CUARTO.- Respecto a la pretensión impugnatoria de revocación de la sentencia y estimación del petitum reconvencional, sobre declaración resolutoria del contrato y los consiguientes daños y perjuicios, debe recordarse la doctrina jurisprudencial ya reiterada y expresiva de que en las obligaciones bilaterales o recíprocas como son las que por su naturaleza provienen del contrato cuestionado, la facultad de resolución parte de la base de que quien la ejercita haya cumplido con carácter previo, fielmente frente a la contraparte que haya dejado de hacerlo, dado que, bajo un aspecto, sería contraria a toda razón lógica- jurídica yendo contra el principio de que lo pactado tiene fuerza de obligar entre las partes, constituyendo un principio básico en materia de resolución contractual, aquel que niega dicha facultad al titular de una obligación recíproca que hubiera dejado de cumplir lo que a él le incumbía; es decir, para ejercitar la facultad resolutoria, el reclamante tiene que aparecer como fiel cumplidor, independientemente de la conducta atribuible a la parte contraria, pues en otro caso nos encontraríamos ante dos incumplimientos recíprocos, en vez del supuesto que contempla el precepto legal. Pues bien, con independencia de lo que señala al respecto la sentencia de instancia, conviene precisar que, ha venido a acreditarse en la litis, que la parte reconviniente, no cumplió las obligaciones contractualmente pactadas, en la medida en que dejó unilateralmente de abonar las certificaciones de obra que se habían ejecutado y se le presentaban al cobro, de suerte que, ante el impago, la empresa constructora acudió al requerimiento notarial, advirtiendo de la obligada e inmediata paralización de la obra, de suerte que mal puede reconocerse capacidad de postulación resolutoria a quien por su exclusiva y libre voluntad, se coloca en una situación de incumplimiento previo (impago) que provoca la actitud de defensa de sus intereses por parte del otro contratante. Resulta por ello correctamente rechazada la pretensión reconvencional en su conjunto.

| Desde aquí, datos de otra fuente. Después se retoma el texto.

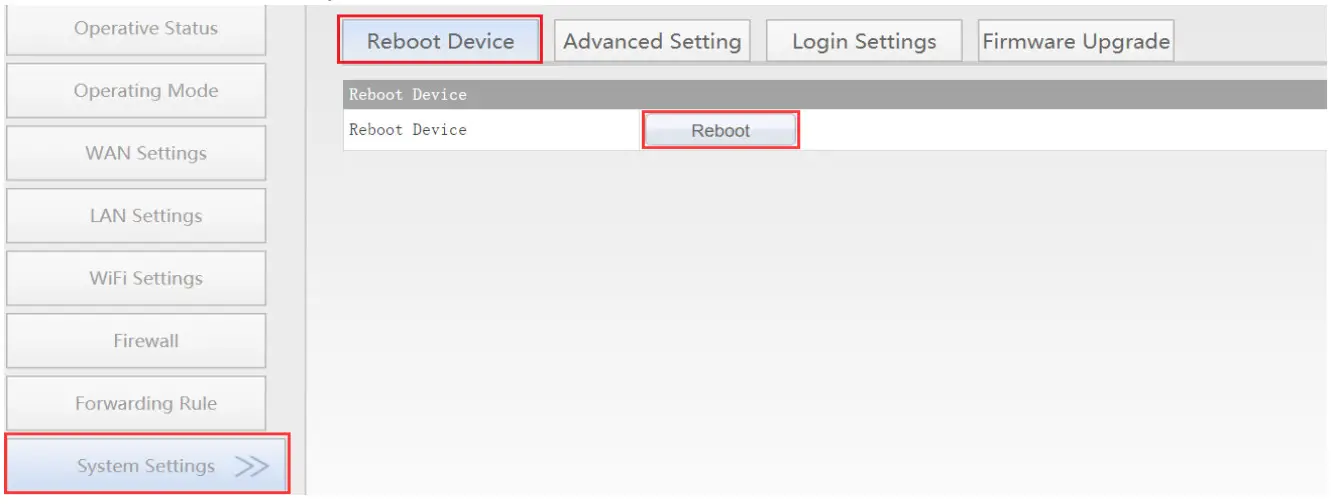Select LAN Settings in the sidebar

(x=146, y=216)
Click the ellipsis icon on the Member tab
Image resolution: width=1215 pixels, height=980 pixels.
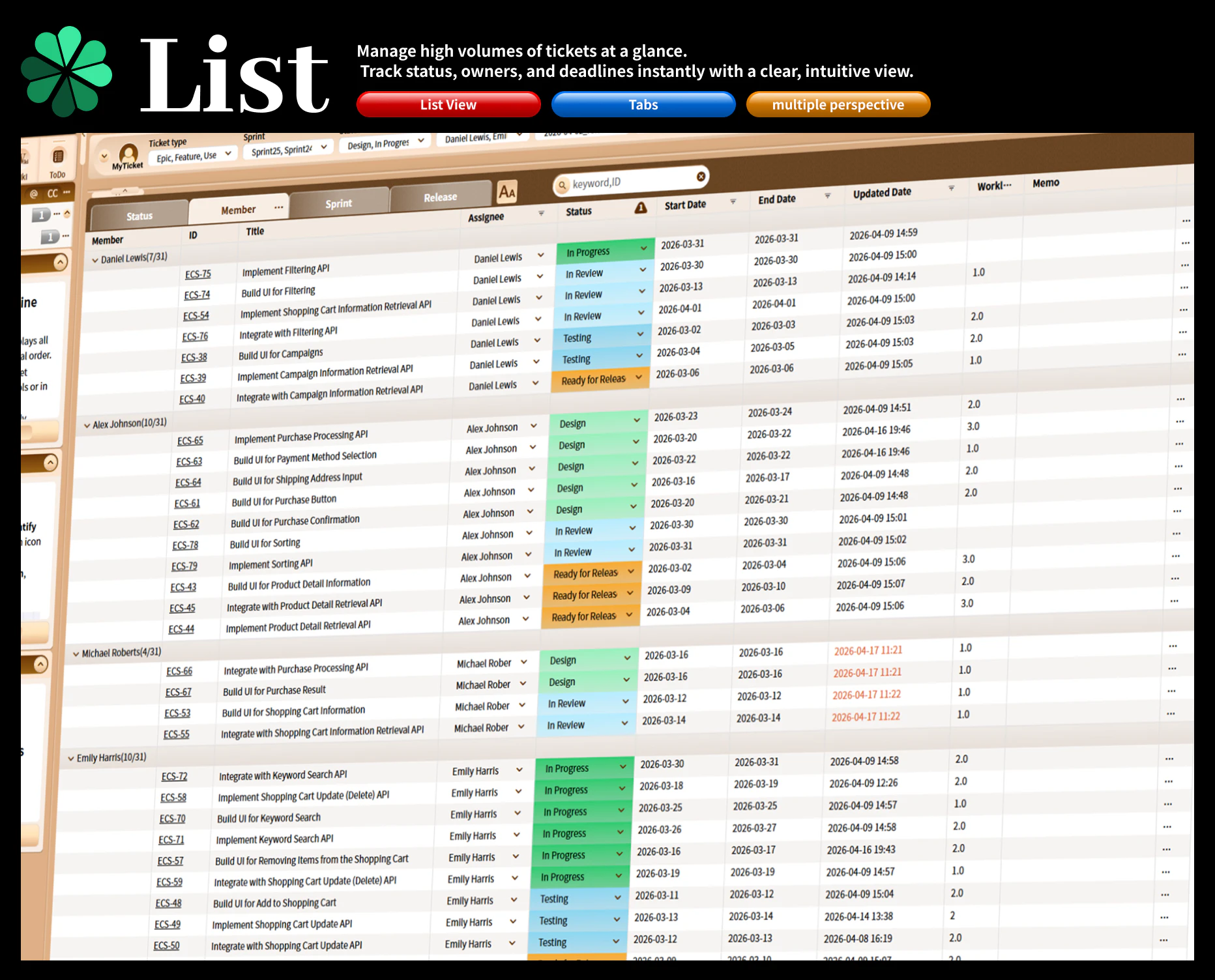click(279, 207)
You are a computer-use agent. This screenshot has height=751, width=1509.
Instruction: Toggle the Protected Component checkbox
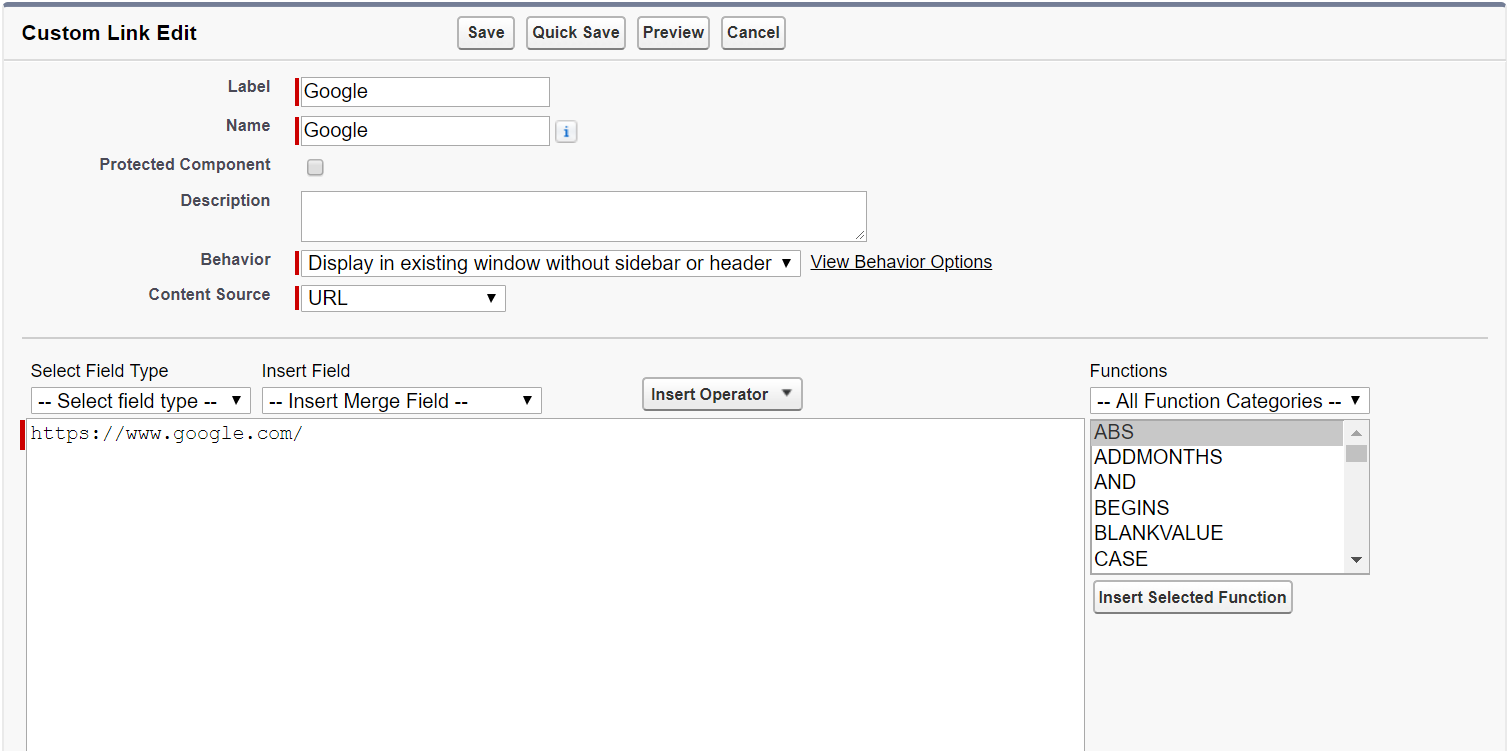(x=315, y=168)
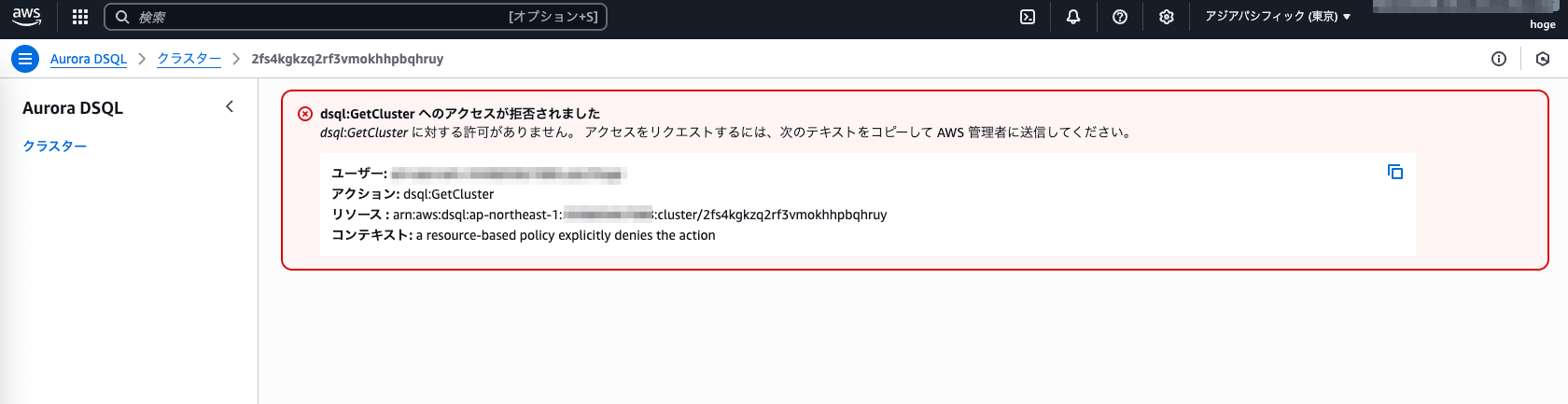Open the help question mark menu

(1120, 17)
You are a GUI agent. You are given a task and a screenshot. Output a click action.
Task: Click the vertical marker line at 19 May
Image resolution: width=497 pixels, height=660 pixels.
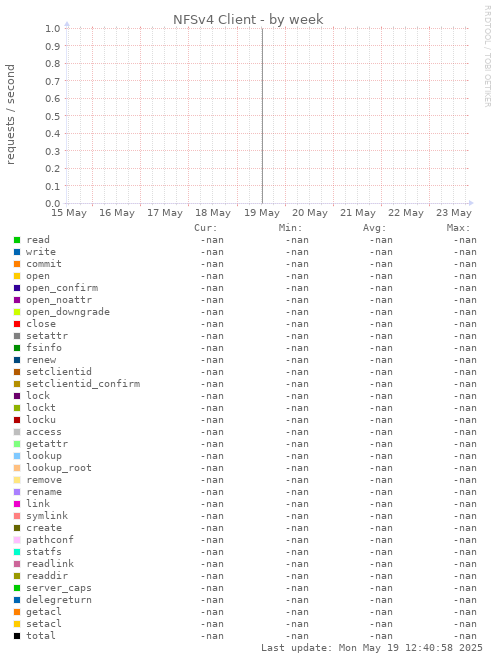pos(262,116)
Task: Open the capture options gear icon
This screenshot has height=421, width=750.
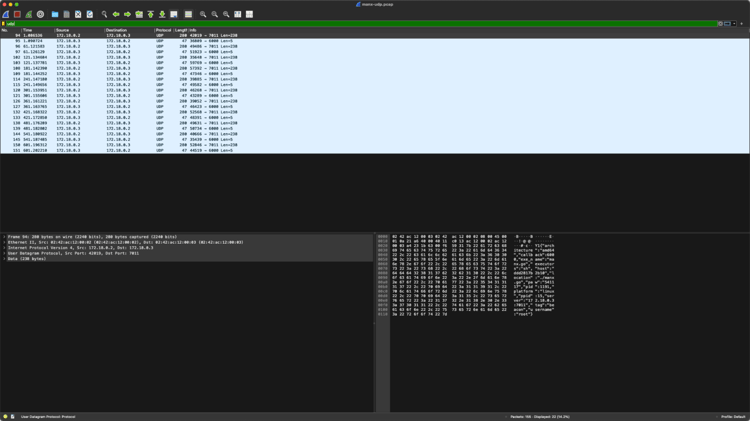Action: (x=40, y=15)
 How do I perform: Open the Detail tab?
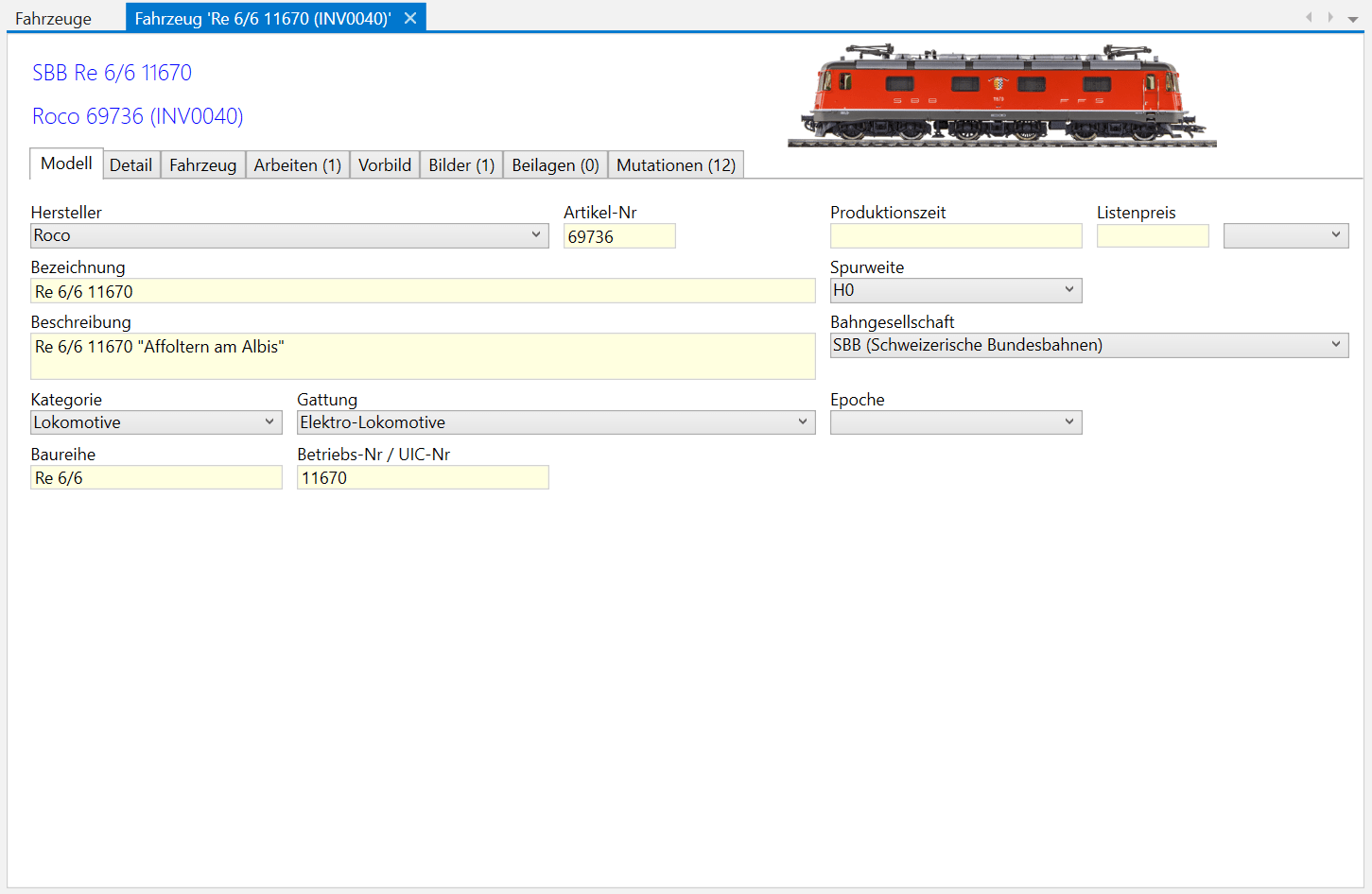(x=130, y=165)
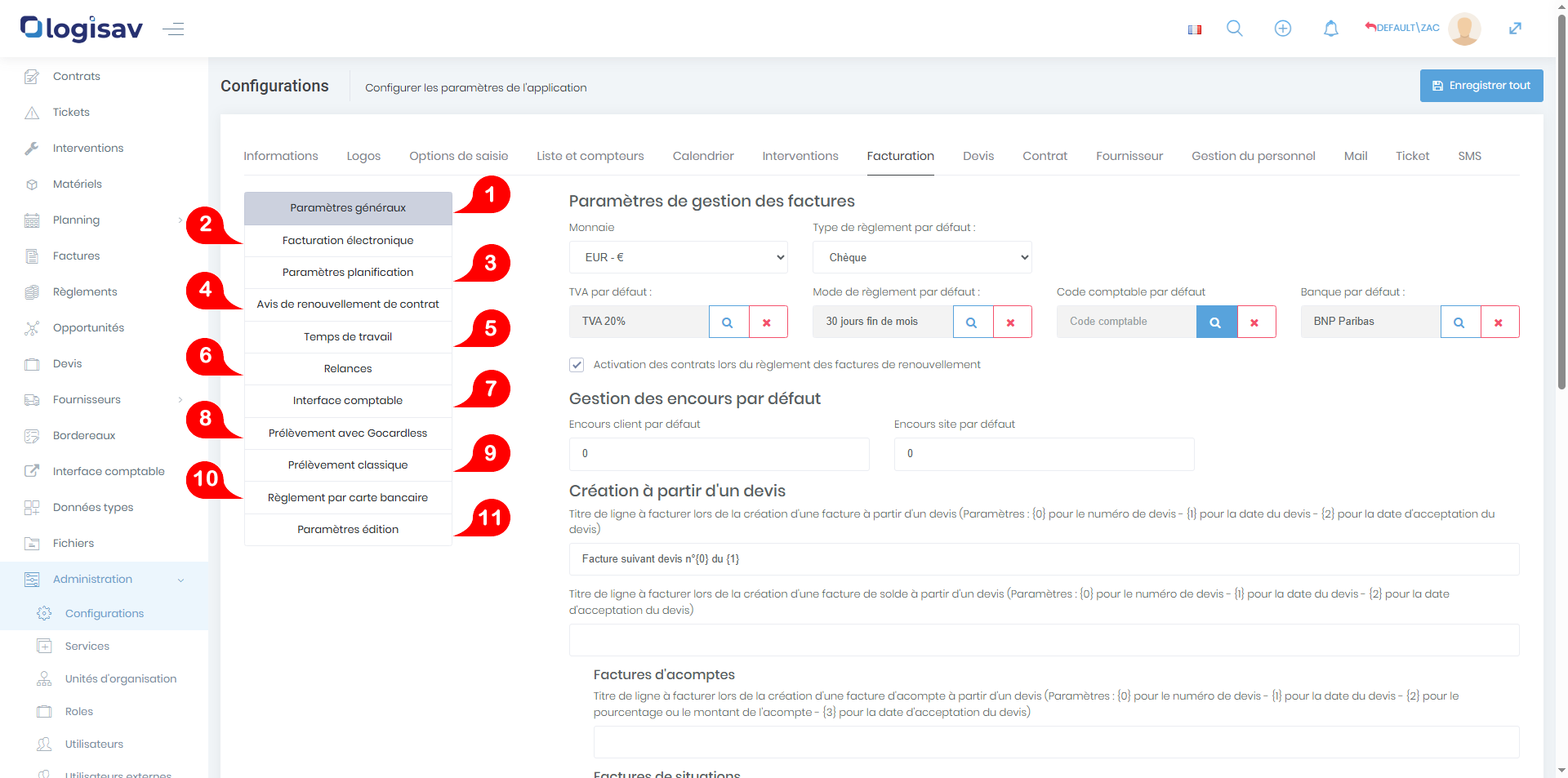Open the notifications bell

[x=1330, y=29]
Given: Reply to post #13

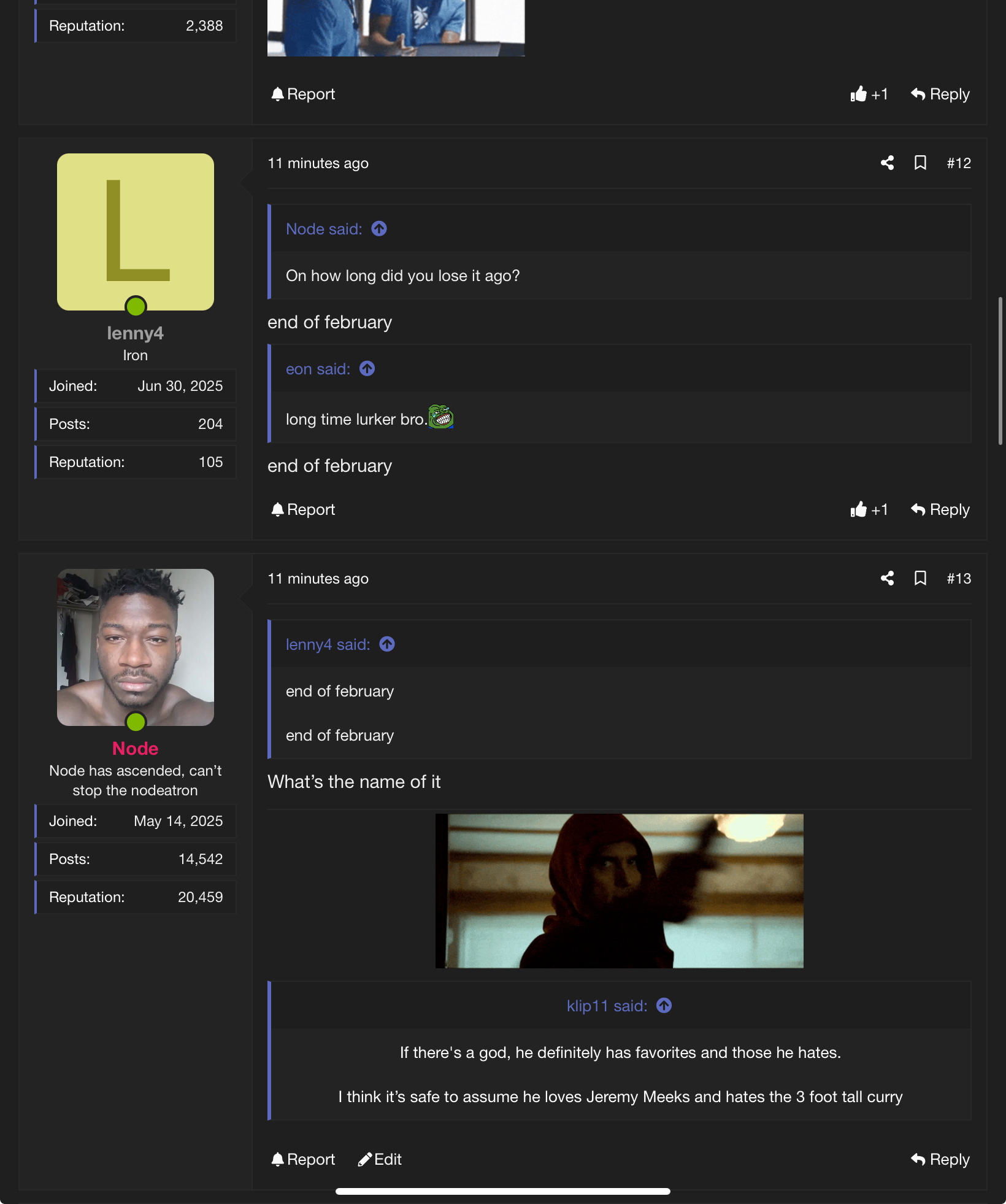Looking at the screenshot, I should (940, 1159).
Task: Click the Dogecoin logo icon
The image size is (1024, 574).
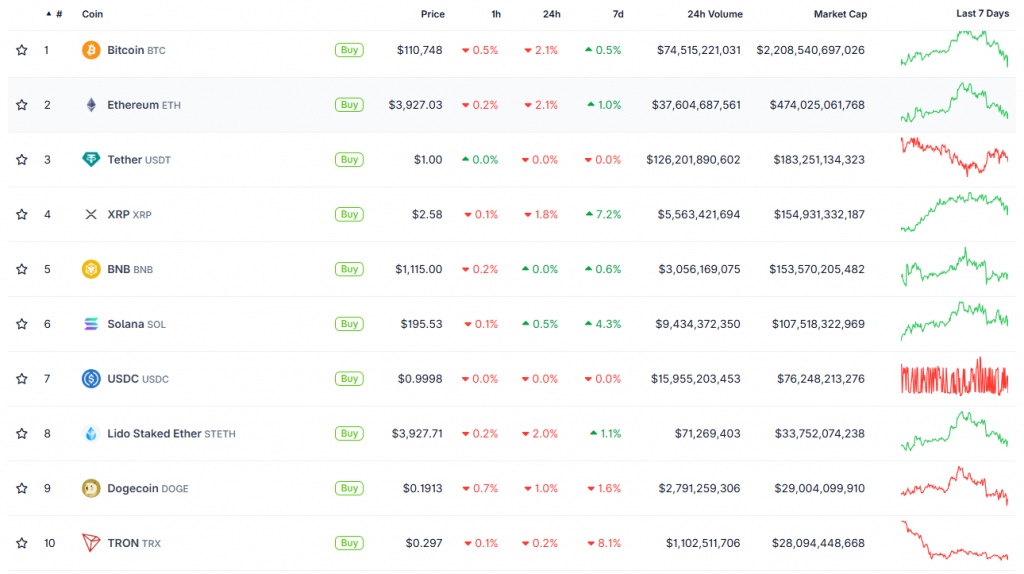Action: 91,488
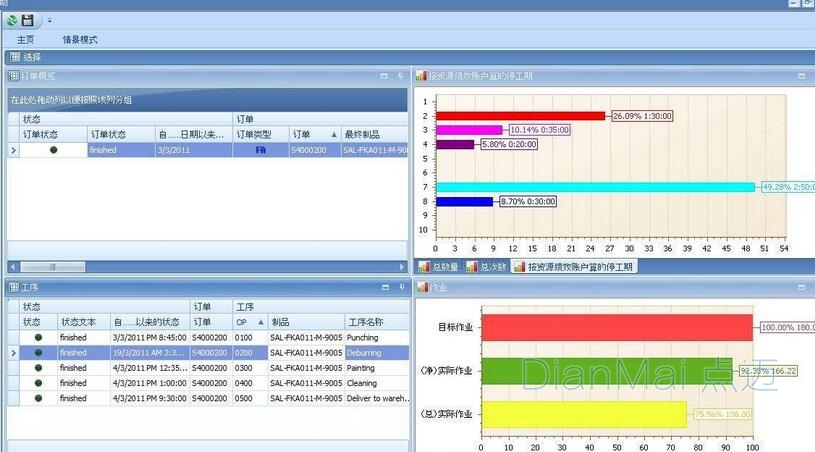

QUINTO.- De conformidad con lo prevenido en el art. 710 de la Ley de Enjuiciamiento Civil, la desestimación del recurso comporta la imposición, a la parte apelante, de las costas procesales de la alzada, al no apreciar la Sala la concurrencia de circunstancias excepcionales que justifiquen otro pronunciamiento.
En virtud de la Potestad Jurisdiccional que nos viene conferida por la Soberanía Popular y en nombre de S.M. el Rey.
FALLAMOS
Desestimando el recurso de apelación interpuesto por el Procurador Dª. Alejandra Freire Riande, en nombre y representación de D. Severino A, contra la sentencia de fecha 4 de noviembre de 1999, dictada por el Juzgado de Primera Instancia núm. 2 de Pontevedra, confirmamos la misma, con imposición, a la parte apelante, de las costas procesales de la alzada.